◆ EXERCISE OBJECTIVE
How many healthy volunteers were randomized in the amitriptyline trial?

◆ PASSAGE

Effects of Amitriptyline on Gastric Sensorimotor Function and Postprandial Symptoms in Healthy Individuals: A Randomized, Double-Blind, Placebo-Controlled Trial

Bouras, Ernest P.; Talley, Nicholas J.; Camilleri, Michael; Burton, Duane D.; Heckman, Michael G.; Crook, Julia E.; Richelson, Elliott
August 2008
American Journal of Gastroenterology;Aug2008, Vol. 103 Issue 8, p2043
Academic Journal
BACKGROUND: Low-dose tricyclic antidepressants have been used to treat chronic somatic and gastrointestinal pain disorders, including refractory functional dyspepsia. However, there are only limited data on the effects of these drugs on upper gastrointestinal function. AIM: To compare the effects of two doses of amitriptyline (AMT) and placebo on gastric accommodation, emptying, satiation, and postprandial symptoms in healthy volunteers. METHODS: Using a parallel-group, double-blind, placebo-controlled design, 41 healthy volunteers were randomized to AMT 25 mg, AMT 50 mg, or placebo for 2 wk. During the final 3 days of therapy, the following end points were assessed: fasting and postprandial gastric volumes, 2- and 4-h gastric emptying, time and volume to maximum satiation using a nutrient drink test, and postprandial symptoms 30 min later using 10-cm visual analog scales. AMT and metabolite levels were measured. RESULTS: AMT slowed gastric emptying at 2 h (median 75% for placebo, 57% for AMT 25 mg, 67% for AMT 50 mg; P= 0.037) and 4 h (median 98% for placebo, 96% for AMT 25 mg, 92% for AMT 50 mg; P= 0.003). AMT did not affect gastric volumes or satiation volume, but it did reduce nausea scores at 30 min in a dose-dependent manner (median 2.1 for placebo, 0.9 for AMT 25 mg, and 0.0 for AMT 50 mg; P= 0.009). CONCLUSION: In healthy volunteers, AMT slows gastric emptying of solids, but it does not significantly affect gastric volumes or satiation. AMT reduces nausea after challenge with a high calorie liquid load.

◆ RECORD EXCERPTS
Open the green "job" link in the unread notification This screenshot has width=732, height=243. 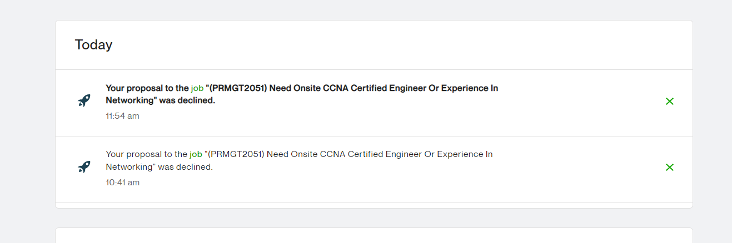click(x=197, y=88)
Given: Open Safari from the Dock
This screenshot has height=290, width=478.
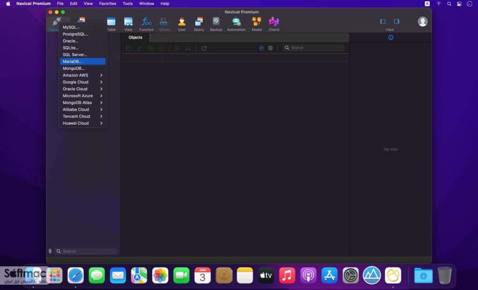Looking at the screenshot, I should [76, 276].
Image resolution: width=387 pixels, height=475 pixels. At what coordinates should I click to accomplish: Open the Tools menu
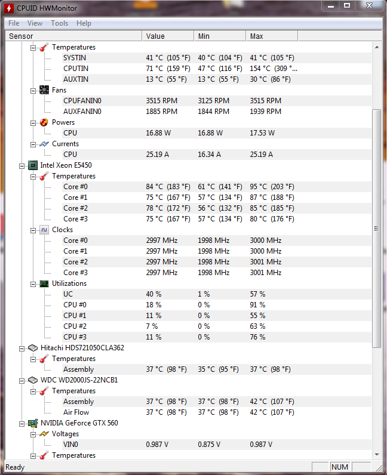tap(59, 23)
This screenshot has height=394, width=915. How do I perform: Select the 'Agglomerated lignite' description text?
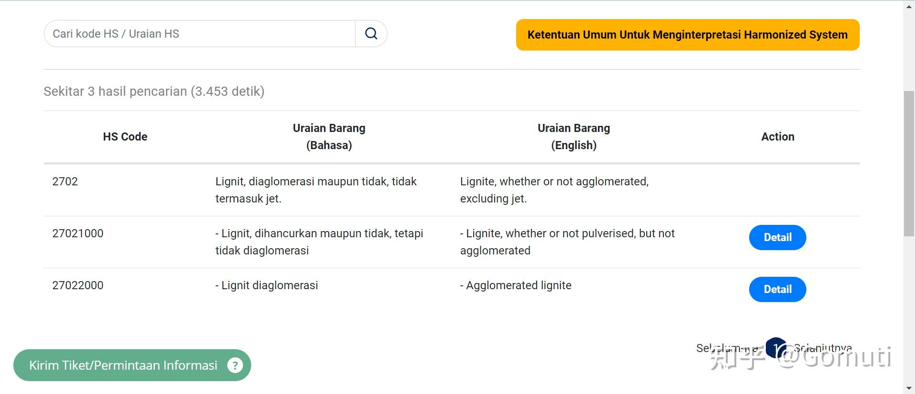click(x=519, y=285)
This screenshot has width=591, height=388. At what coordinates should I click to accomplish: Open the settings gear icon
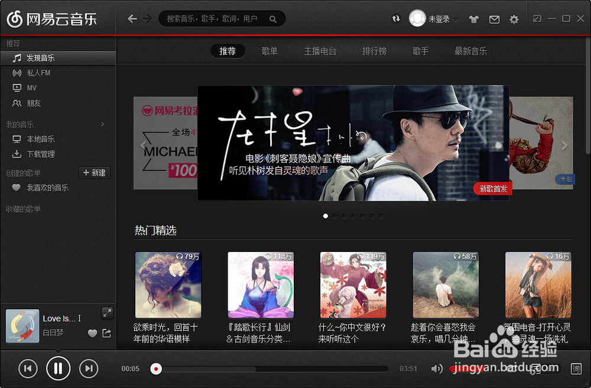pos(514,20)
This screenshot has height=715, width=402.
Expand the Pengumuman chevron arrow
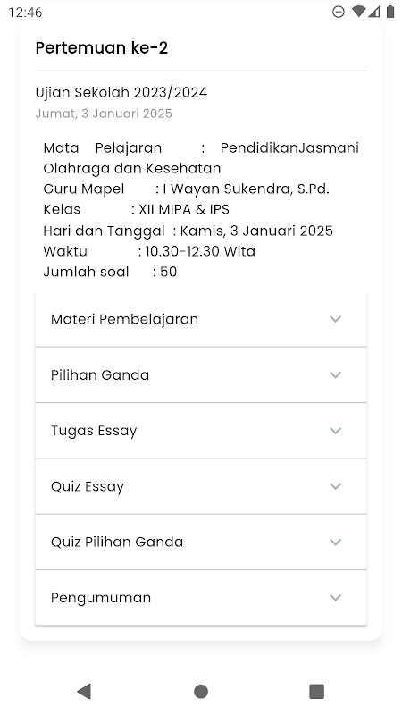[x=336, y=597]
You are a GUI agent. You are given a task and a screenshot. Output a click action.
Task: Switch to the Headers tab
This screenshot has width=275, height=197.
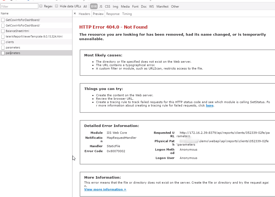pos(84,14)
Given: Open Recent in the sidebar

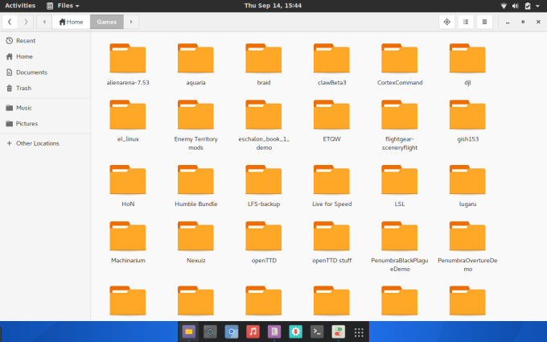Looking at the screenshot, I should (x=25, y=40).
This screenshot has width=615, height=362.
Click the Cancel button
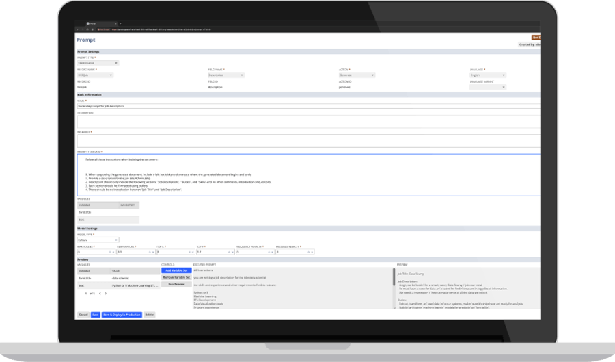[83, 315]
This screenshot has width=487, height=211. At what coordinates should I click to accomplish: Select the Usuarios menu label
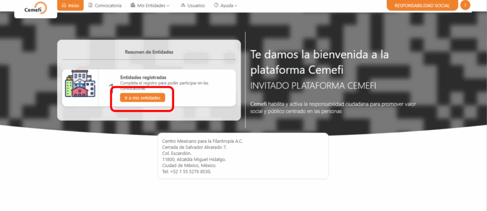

==

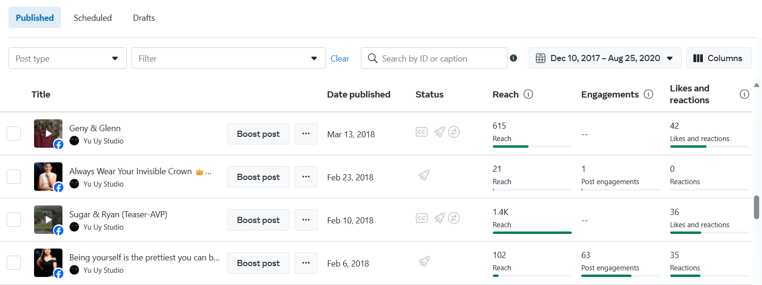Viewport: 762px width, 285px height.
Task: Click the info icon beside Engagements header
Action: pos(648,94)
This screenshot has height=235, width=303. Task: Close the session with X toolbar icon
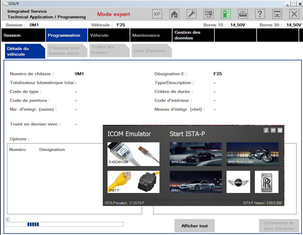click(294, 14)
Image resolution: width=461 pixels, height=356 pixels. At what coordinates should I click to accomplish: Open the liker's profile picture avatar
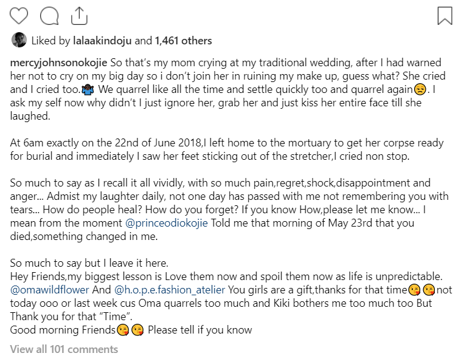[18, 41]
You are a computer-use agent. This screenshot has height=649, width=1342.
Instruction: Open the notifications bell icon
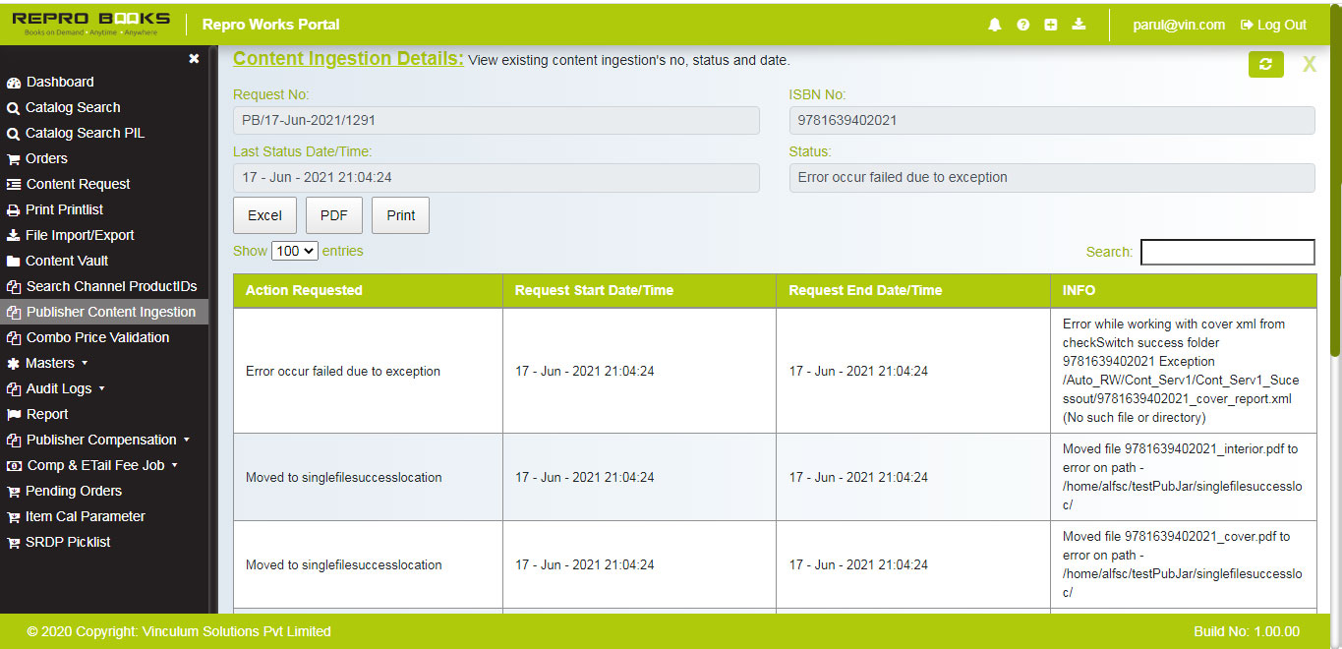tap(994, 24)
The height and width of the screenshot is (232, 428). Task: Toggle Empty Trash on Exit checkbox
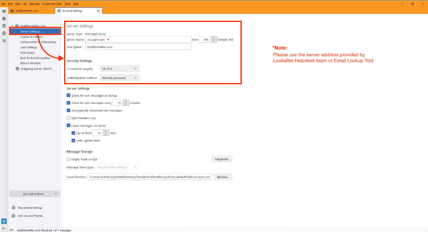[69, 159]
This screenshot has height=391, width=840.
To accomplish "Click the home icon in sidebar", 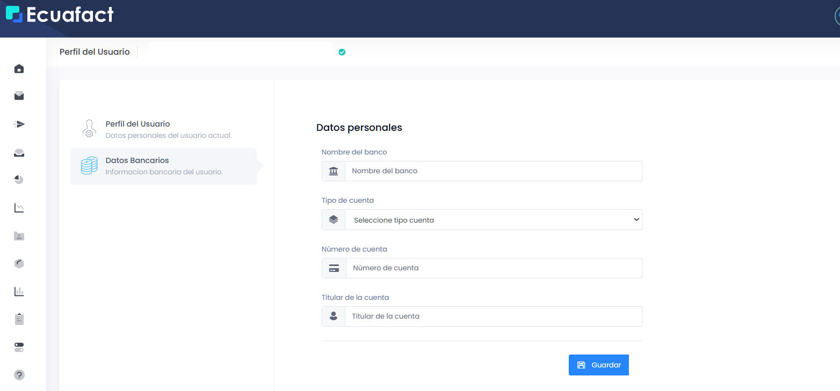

◆ ANSWER BOX
41